I'm thinking the less surface area is more efficient and less power load?


----------



## A3k (1/12/14)

it's not an efficiency thing. With the element, the density is referring to the output energy per area. A high density element will apply the same amount of energy as a low density one (if the same power), but in a much smaller area.

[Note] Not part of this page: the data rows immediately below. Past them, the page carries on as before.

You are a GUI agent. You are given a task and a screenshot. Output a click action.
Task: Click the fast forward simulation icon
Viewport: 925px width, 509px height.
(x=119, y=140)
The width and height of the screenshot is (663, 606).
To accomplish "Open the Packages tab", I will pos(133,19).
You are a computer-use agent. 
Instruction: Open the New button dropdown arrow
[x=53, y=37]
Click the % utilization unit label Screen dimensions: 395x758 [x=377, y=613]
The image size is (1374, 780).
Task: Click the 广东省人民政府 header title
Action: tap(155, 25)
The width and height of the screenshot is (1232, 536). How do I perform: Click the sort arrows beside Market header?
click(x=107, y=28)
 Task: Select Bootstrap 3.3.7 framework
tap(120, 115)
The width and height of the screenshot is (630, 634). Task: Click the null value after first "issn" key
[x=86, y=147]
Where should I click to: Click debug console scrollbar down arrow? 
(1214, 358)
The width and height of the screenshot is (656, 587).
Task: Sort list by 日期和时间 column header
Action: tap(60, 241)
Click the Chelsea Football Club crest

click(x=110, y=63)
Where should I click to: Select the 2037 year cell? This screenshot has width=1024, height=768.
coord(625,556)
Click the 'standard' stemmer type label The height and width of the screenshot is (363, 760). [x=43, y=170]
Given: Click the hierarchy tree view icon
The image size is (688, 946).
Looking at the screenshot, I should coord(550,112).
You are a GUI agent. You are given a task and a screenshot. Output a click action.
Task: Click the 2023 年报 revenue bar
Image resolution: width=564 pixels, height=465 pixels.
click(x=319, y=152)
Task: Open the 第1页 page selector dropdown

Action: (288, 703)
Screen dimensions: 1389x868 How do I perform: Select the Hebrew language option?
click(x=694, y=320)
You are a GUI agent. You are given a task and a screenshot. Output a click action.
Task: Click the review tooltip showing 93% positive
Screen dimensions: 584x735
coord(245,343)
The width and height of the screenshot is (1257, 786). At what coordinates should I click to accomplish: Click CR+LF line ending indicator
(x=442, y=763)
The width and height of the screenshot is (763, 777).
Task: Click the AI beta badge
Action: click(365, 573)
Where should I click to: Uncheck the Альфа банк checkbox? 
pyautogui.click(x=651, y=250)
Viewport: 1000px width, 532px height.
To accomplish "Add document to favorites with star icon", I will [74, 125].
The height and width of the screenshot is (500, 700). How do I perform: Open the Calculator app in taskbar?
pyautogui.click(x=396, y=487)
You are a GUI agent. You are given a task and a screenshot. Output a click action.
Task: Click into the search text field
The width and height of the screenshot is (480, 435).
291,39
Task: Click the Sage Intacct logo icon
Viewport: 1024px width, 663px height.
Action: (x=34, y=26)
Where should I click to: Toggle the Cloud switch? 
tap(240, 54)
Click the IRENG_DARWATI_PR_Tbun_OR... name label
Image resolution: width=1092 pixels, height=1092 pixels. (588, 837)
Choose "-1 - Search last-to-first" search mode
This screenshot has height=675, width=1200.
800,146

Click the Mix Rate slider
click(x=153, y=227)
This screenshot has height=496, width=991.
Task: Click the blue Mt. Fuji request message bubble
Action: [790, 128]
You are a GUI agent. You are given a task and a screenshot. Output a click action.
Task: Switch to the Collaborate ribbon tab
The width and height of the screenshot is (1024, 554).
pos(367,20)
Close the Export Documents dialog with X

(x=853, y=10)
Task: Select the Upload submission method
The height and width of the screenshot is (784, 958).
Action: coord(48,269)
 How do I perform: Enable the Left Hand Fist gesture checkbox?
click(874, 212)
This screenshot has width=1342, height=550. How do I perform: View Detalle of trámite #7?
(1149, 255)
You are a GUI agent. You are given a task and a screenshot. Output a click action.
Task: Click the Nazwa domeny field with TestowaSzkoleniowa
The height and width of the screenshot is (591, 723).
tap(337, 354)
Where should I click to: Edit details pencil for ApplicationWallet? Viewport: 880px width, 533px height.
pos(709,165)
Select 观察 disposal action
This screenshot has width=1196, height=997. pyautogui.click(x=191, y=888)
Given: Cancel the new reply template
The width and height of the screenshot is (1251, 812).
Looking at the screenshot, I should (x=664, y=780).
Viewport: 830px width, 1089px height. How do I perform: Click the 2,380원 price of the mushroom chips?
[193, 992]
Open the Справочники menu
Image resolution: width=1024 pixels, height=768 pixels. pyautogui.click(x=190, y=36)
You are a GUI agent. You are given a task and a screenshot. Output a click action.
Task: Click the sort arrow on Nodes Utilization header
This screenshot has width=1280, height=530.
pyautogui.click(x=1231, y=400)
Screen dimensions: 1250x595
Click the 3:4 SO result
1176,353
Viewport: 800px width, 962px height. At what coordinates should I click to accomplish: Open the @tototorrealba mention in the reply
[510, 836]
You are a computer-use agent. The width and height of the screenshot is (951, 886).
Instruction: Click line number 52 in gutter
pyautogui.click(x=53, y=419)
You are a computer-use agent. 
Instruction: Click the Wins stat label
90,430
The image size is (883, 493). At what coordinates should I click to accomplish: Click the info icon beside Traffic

This causes the element to heat up much more and potentially burn the beer. if used in mashing, this is worse as convection is reduced.
Lower density ones are better for wort as they apply the energy over a larger area, and reduce hot spots / burning.

cheers
Al


----------



## sp0rk (1/12/14)

More surface area has a lower surface wattage, 
There's no difference in efficiency (total input wise)
The rod type elements (the weldless ones) don't necessarily have lower watt density that normal tube elements, it all depends on the length and diameter
For example the Five Star 2400W tube element has slightly lower watt density than their 2400W rod element
To calculate your watt density, you divide the element wattage by the effective surface area (diameter x heated length x 3.14)

EG; a 2400W element with .496" diameter and 11.25" heated length (just random figures here)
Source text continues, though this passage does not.